Flooding is one of the most horrible things to suffer. Its effects last for years – especially if it means you can no longer get insurance or sell your house. In an attempt to assuage public fears, the automatic reaction can be to call for higher flood barriers. But these may not be the only solution.
Drought and flood are part of the same cycle – one that has become destabilised. Just 1 per cent of the earth's water is drinkable and it steadily recycles at its own rate. Why is the freshwater cycle becoming increasingly rushed and unstable? Climate change, and its effect on the jet stream, is part of the problem. Weather patterns are increasingly volatile, with large amounts of rain being dumped in short, sharp bursts between long periods of drought and evaporation.
Burgeoning domestic demand is also to blame. More single-person households and increasing use of water by individuals are putting a strain on rivers and aquifers. Higher car ownership and parking pressures have encouraged us to pave over substantial areas of our towns and suburbs. Rain that once sank into front gardens and playing fields now bounces off impermeable surfaces to swell the deluge in storm drains. Combined sewers that cannot cope with downpours overflow into rivers.
Out in the countryside, decades of subsidised land drainage and deep ploughing mean that polluted water and topsoil washes off farmland into artificially straightened rivers, eventually bottlenecking and flooding low-lying built developments. Both nationally and globally, floods cause more damage than any other natural disaster. Around 1.8 million households, 140,000 commercial properties and 1.4 million hectares of agricultural land in England are at risk.

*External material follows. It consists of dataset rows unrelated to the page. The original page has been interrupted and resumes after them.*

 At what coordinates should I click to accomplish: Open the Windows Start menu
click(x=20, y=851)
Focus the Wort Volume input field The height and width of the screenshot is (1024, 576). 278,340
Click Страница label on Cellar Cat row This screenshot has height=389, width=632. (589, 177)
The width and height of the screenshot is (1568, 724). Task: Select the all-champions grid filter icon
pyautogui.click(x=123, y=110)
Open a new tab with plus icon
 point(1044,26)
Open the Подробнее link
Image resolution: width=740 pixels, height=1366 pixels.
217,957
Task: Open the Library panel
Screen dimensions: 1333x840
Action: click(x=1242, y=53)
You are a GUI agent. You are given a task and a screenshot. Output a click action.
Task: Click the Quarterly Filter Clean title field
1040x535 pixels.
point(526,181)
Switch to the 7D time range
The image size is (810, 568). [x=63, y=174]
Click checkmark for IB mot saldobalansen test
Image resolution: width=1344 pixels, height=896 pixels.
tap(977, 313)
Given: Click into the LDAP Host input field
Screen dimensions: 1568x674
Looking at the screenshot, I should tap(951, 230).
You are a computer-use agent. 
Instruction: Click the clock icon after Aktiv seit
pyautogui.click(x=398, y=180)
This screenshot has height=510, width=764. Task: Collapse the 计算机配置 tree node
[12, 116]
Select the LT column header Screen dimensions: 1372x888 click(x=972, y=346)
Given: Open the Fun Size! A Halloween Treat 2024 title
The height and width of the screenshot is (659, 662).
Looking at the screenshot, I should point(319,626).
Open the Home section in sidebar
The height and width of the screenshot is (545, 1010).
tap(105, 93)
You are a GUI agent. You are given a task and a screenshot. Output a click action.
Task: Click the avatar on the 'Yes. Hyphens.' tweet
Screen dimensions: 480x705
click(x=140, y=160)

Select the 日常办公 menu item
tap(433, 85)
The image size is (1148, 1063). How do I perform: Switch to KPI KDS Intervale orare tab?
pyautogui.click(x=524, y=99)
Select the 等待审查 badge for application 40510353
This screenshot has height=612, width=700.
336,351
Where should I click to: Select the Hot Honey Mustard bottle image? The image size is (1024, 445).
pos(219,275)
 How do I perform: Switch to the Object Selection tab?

What should we do? For a start, we need to think harder about the places in which we build. The amount of new development that ignores the basic constraints of water supply or flood risk is alarming. In the designated growth area of Aylesbury, for instance, 11 per cent of new homes are to be built in areas not covered by the Association of British Insurers' guarantee of affordable insurance. We're simply creating problems for the future.
Improving the way we construct new developments will still only slow the rate at which the problem gets worse. Government also needs to encourage the public to replace impermeable surfaces in buildings, car parks and roads. Resurfacing with porous asphalt or gravel could make a big difference to the amount of water that runs off into storm drains. And, of course, we need to protect our gardens. It is absurd that under current rules they are designated as "brownfield sites".
We must also look outside the cities. Since the Second World War, the government has subsidised farmers to encourage them to use marginal land to maximise production. This has meant draining wetlands, clearing wooded slopes, straightening rivers and embanking flood meadows. Instead, rainwater should be recaptured in upland woodlands and wetlands, then gradually released into meandering rivers and stored at times of peak rainfall in flood meadows and marshes. This ought to be a prime objective of the Common Agricultural Policy.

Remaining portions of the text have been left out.